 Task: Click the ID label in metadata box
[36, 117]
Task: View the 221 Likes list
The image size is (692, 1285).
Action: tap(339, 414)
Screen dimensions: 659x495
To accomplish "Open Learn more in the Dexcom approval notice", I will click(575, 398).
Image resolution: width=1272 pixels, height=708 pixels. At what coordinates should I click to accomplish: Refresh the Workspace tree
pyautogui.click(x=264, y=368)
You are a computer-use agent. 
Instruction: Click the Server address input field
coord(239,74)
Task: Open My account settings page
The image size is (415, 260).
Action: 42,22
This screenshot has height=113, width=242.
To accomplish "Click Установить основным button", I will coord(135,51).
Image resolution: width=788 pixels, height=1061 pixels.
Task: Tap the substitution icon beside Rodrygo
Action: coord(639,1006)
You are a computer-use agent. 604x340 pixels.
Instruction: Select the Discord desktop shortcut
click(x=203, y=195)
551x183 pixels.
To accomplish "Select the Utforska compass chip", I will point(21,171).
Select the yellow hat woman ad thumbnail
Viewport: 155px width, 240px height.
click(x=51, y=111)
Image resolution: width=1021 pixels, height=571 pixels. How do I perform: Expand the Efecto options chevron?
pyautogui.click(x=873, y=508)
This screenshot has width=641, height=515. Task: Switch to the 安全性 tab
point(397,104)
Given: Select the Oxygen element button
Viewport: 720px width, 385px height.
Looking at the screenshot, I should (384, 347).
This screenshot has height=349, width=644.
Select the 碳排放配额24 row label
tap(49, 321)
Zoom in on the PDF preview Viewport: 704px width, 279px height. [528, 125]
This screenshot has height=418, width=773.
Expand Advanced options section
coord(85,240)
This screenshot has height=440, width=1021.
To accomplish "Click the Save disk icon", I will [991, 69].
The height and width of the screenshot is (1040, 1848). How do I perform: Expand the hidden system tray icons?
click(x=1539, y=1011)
----------------
→ **Objective**: Rewrite all of the material above, replacing "Instruction" with "Command" and leaving everything else unchanged.

→ **Answer to this problem**:
 Task: Click the ID label in metadata box
[36, 117]
Task: View the 221 Likes list
The image size is (692, 1285).
Action: tap(339, 414)
Screen dimensions: 659x495
To accomplish "Open Learn more in the Dexcom approval notice", I will click(575, 398).
Image resolution: width=1272 pixels, height=708 pixels. At what coordinates should I click to accomplish: Refresh the Workspace tree
pyautogui.click(x=264, y=368)
You are a computer-use agent. 
Command: Click the Server address input field
coord(239,74)
Task: Open My account settings page
The image size is (415, 260).
Action: 42,22
This screenshot has height=113, width=242.
To accomplish "Click Установить основным button", I will coord(135,51).
Image resolution: width=788 pixels, height=1061 pixels.
Task: Tap the substitution icon beside Rodrygo
Action: coord(639,1006)
You are a computer-use agent. 604x340 pixels.
Command: Select the Discord desktop shortcut
click(x=203, y=195)
551x183 pixels.
To accomplish "Select the Utforska compass chip", I will point(21,171).
Select the yellow hat woman ad thumbnail
Viewport: 155px width, 240px height.
click(x=51, y=111)
Image resolution: width=1021 pixels, height=571 pixels. How do I perform: Expand the Efecto options chevron?
pyautogui.click(x=873, y=508)
This screenshot has width=641, height=515. Task: Switch to the 安全性 tab
point(397,104)
Given: Select the Oxygen element button
Viewport: 720px width, 385px height.
Looking at the screenshot, I should (384, 347).
This screenshot has height=349, width=644.
Select the 碳排放配额24 row label
tap(49, 321)
Zoom in on the PDF preview Viewport: 704px width, 279px height. [528, 125]
This screenshot has height=418, width=773.
Expand Advanced options section
coord(85,240)
This screenshot has height=440, width=1021.
To accomplish "Click the Save disk icon", I will [991, 69].
The height and width of the screenshot is (1040, 1848). How do I perform: Expand the hidden system tray icons?
click(x=1539, y=1011)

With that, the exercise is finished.